If you want your arguments to be passed at compile-time, you would make the argument comptime config: ServerConfig or call the function in a comptime scope.
However in practice this likely won’t matter at all, since llvm will just inline and optimize the function anyways.
I welcome, I think all of them works, I prefer the public const declaration, combined with default values, I think it’s nice to be explicit. I think you just need to be careful, when you allocate you don’t get the default values, unless you assign them
I find this really good, thank you…I saved your example so I can refer to it later. I think your way of setting up a server seems better and more straightforward than how I did it but because my goal is to become functional with zig on my free time and there is so much to learn (zig, programming concepts like pointers, memory allocations, system calls, data structures, …) I am trying to focus my attention to optimize my progress for the time I can dedicate to it so I’ll mainly try and use the standard library for everything else…I used the net library to create the server even though your way seems more practical. This is how I ended up setting comptime on server configs, I chose that way because it makes it obvious in main() that I am using default configs:
Use default field values if each such value makes independent sense, i.e. it is still valid when every other is overridden by the user.
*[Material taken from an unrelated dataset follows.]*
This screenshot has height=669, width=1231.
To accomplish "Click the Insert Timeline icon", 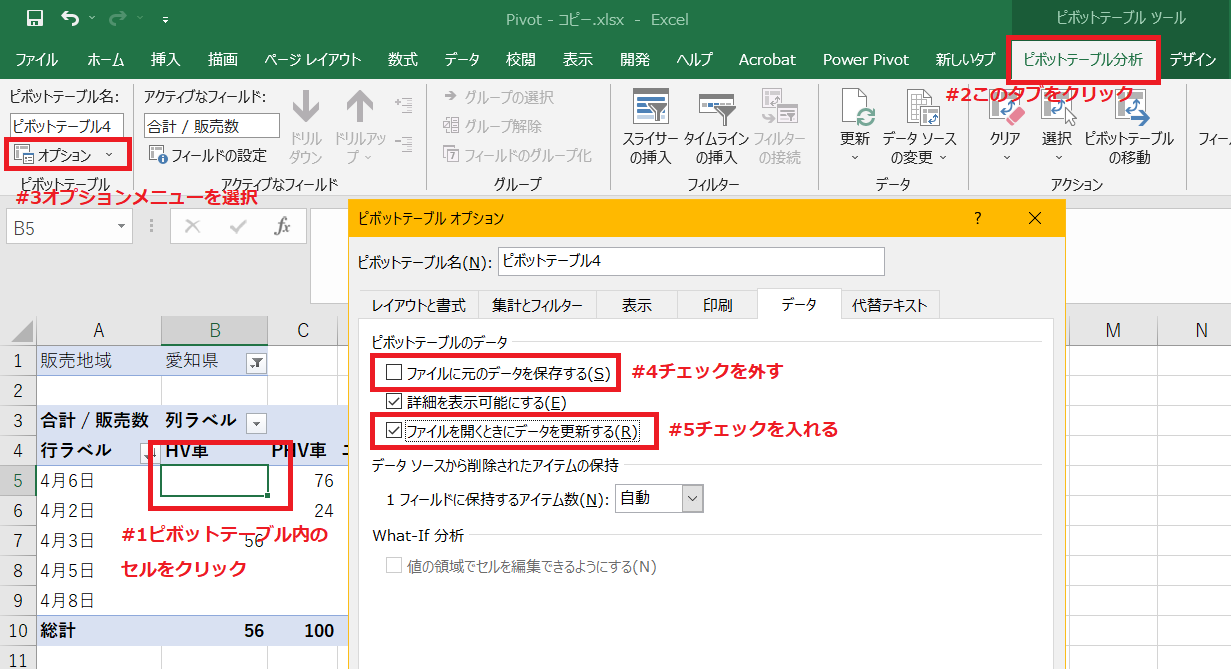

Use default or init constants if that is not the case, i.e. the default values are linked.
More details on #2
The need to have default/init constant shouldn’t occur often, because it implies some combination of valid field values results in a semantically invalid struct. It usually only happens when fields require initialization (usually allocation) using external data; this is why init() method is much more common than init constant.
In your example, ServerConfig is just a grab bag of independent fields; if there is a reasonable default value for each one then there is no reason not to provide it as the field default.
This also makes the init/default constant obsolete since, if every field has a default value, it just becomes a synonym to .{}.
My goal was to learn an effective way to use comptime when values are known at compile time. I created ServerConfig to group variables required by the methods I need from the net struct in the standard library. It was more of a practice exercise to learn comptime and I know its not practical as methods in std/net.zig are not comptime. My understanding is that adding default values to each field would not have made it possible to initialize a listener during compile time (if related function in net was also comptime). Let me know if my understanding is incorrect, thanks!